I believe that non-starchy vegetables are unlimited. I have prepared for many natural bodybuilding shows over the past 13 years, and the best advice I received was non-starchy veg is your best friend. Not only can you load up on them, they contain a lot of water, and they contain fibre, which supports slower digestion and good bowel function.
One thing to consider with starchy vegetables is, just like the grains we spoke about last week, is the quality and quantity. Regarding quality, let’s look at potatoes. A potato isn’t bad for you, but French fries, tater tots, poutine, etc. aren’t good choices. The same goes for sweet potatoes. Better as a potato than fries. What you put on matters as well. Sour cream, gravy, ketchup and salt aren’t keeping you on your path to health and wellness. Portion size matters too! For most women, a ½ cup serving of any starchy vegetable is enough. For men I recommend 1 cup.

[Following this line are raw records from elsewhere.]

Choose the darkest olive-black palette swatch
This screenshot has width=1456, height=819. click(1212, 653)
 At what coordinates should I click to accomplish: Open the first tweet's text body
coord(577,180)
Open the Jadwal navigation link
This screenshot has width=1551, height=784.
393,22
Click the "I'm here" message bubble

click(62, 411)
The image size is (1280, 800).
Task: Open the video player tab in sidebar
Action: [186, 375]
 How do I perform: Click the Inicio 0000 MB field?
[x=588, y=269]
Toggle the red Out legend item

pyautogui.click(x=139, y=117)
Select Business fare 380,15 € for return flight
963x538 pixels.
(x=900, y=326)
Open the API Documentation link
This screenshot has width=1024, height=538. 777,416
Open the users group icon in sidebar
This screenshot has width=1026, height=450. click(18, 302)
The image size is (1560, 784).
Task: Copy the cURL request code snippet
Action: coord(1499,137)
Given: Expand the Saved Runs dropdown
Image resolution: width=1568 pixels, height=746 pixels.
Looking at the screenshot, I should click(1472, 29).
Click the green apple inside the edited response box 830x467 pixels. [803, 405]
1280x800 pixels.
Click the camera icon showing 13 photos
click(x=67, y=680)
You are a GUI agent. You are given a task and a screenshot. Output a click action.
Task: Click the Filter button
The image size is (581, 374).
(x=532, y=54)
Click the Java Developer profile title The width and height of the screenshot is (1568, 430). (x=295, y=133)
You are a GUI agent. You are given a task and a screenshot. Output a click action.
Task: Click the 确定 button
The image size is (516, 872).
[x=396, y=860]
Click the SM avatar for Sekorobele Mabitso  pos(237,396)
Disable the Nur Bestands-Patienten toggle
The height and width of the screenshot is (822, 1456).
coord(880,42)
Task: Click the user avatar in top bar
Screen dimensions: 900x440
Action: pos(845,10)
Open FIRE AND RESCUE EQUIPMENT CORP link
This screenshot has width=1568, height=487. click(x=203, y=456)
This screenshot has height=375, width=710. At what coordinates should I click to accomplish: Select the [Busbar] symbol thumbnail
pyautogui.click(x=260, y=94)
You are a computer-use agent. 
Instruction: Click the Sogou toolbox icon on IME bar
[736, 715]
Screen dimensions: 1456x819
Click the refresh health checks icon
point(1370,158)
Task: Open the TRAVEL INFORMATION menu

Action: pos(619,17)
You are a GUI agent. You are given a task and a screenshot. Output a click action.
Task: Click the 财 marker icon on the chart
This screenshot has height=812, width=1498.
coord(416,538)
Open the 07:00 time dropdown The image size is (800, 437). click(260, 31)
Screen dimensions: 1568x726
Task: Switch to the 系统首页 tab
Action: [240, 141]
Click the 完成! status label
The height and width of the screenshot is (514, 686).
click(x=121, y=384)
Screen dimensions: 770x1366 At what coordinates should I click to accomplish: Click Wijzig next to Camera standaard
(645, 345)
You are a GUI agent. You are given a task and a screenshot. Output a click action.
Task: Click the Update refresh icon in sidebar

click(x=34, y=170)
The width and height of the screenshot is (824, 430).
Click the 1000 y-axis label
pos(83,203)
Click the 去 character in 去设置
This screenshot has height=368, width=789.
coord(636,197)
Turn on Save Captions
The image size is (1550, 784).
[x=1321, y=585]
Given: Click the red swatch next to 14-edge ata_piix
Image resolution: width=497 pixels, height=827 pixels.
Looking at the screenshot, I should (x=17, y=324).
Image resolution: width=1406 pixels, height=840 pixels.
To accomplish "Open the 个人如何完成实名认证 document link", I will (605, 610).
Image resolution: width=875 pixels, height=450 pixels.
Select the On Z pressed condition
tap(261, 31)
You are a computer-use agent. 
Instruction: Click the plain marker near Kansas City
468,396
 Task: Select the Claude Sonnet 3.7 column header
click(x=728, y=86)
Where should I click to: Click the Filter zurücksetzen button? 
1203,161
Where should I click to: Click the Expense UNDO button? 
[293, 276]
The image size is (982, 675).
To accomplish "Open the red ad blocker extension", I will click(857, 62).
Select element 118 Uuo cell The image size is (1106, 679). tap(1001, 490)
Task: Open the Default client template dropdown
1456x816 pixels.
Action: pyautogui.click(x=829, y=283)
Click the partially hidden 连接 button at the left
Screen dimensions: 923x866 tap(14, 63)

Too much starch for a person who doesn’t move enough is too much! In saying that, I recommend that you aim to make half your plate non-starchy vegetables, choosing a range of different colours. Then add the proper portion size of starchy veg to it. If you are having bread, or another grain alongside, cut it down more. Your starchy portion should be no more than a ¼ of your plate.
There you have it. Fill your plate with a variety of varieties, colours and textures! There is so much goodness in vegetables, your body will be unbelievably thankful for the abundance you provide it with!